Crystal Jiang tarafından ilişkilerin araştırıldığı bir araştırmada, uzak mesafe ilişkisi yaşayan çiftlerin yakın mesafede olan çiftlere göre daha güçlü bağlara sahip olduğunu kanıtlamıştır. Araştırmada, bu ilişki türünün daha derin ve anlamlı bir iletişim kurulmasından ötürü, daha sağlam olduğu tespit edilmiştir. Bu iletişim içerisinde sadece sizi mutlu edecek ya da partnerinizi mutlu edecek bir konuşma geçirmenize de gerek olmadığı görülmüştür. Önemli olan nokta, iletişim kurarken net olunmasıdır.
Az bir vaktiniz bile olsa iletişim kurmak için, bu zaman içerisinde tartışmalara da yer vermelisiniz. Sizlere kavga edin demiyoruz elbette! Tartışmak, karşılıklı fikir alışverişinde bulunmaktır.

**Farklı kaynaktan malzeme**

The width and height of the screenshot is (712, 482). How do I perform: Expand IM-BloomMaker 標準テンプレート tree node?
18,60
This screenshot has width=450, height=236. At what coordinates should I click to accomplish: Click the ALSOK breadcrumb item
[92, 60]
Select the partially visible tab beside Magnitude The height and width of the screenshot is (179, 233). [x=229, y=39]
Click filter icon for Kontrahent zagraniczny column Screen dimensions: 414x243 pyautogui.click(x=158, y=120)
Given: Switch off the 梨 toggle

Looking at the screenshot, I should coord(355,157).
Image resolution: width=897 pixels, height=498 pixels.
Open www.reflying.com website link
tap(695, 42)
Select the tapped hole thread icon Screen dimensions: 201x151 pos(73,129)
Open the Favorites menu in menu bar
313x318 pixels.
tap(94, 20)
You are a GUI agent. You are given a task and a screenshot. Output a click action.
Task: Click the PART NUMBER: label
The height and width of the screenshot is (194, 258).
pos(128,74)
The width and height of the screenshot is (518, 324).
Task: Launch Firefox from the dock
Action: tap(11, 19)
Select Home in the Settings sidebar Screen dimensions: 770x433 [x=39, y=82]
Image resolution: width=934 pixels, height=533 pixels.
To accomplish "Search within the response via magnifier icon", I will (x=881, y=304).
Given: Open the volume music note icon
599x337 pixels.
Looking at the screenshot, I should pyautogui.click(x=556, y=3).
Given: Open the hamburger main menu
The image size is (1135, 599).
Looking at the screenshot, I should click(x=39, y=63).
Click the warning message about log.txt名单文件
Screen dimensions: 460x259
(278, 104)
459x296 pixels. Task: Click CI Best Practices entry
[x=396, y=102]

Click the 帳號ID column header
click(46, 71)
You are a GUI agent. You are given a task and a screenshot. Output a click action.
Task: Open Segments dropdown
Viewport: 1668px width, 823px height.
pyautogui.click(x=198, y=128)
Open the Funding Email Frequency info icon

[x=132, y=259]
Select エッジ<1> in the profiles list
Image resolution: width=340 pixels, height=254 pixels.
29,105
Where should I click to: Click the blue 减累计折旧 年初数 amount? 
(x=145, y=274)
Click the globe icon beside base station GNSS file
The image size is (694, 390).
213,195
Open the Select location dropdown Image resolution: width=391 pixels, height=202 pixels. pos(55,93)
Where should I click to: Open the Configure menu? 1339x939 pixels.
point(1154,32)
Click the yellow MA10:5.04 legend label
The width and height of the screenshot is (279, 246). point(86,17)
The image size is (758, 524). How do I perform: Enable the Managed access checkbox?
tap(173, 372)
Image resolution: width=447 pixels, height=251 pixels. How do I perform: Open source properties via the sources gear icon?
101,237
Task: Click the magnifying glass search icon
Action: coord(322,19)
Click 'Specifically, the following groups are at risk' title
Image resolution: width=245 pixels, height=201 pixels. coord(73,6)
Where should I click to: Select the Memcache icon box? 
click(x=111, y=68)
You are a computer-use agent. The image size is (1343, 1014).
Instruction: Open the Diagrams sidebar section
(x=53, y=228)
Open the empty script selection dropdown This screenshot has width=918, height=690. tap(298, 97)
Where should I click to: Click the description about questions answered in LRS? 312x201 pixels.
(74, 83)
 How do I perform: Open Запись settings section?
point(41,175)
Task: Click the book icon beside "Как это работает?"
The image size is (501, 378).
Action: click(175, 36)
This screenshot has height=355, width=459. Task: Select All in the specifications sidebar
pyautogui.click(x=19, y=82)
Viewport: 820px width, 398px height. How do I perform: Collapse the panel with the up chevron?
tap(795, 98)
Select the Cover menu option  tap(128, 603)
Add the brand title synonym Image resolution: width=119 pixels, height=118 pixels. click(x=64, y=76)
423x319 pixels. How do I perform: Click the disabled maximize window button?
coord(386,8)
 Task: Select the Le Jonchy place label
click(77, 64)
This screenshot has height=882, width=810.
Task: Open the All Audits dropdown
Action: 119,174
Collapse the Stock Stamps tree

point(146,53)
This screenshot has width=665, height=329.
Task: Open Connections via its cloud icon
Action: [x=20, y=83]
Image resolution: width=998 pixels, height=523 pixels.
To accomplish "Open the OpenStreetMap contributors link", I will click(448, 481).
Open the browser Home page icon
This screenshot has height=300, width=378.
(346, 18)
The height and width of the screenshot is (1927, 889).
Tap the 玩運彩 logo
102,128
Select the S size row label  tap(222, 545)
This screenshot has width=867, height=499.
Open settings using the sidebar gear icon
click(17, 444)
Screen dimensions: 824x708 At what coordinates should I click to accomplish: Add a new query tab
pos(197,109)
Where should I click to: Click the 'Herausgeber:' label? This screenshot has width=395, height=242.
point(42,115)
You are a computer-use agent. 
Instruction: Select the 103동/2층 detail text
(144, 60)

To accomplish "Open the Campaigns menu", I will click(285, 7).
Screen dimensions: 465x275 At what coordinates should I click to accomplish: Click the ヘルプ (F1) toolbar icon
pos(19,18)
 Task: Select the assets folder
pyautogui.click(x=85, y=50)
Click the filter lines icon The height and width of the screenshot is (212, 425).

Karşınızdaki insanı hatasında yargılamak, ona böyle yaptığı için bağırmak yerine soru sormalı, düşüncelerini ve neden, nasıl ya da niçin öyle yaptığını/davrandığını konuşmanız gerekir. Doğru iletişim de budur. Karşınızdaki ile empati yapabildiğiniz, onunla yanlışı ve doğruyu konuşabildiğiniz müddetçe iletişiminiz doğru olacaktır.
Mesafeyi Kabullenin ve Bahane Etmeyin
Mesafenizin az ya da çok olması, partneriniz ile bir şeyler yapmanıza hiçbir zaman engel değildir. Bu nedenle herhangi bir aktiviteyi de birlikte yapabileceğinizi unutmayın. Birlikte yine film izleyebilir, yine kitap okuyabilir, yine spor yapabilir ya da müzik dinleyebilirsiniz. Dışarı çıktığınızda gezdiğiniz yerleri karşınızdaki insanla paylaşabilir, nerelere gitmekten zevk aldığınızı gösterebilirsiniz.
Bu nedenle mesafeler, bahanesi olmayanlar için aşka engel değildir. Uzak mesafe ilişkisi sevmiyor olabilirsiniz, sürekli bir insanla mesaj ya da arama yoluyla iletişim kurmak istemiyor olabilirsiniz veya sevdiğiniz insanın hep yanınızda olmasını istiyor olabilirsiniz. Bu istekler birer engeldir fakat mesafeler hiçbir zaman değildir!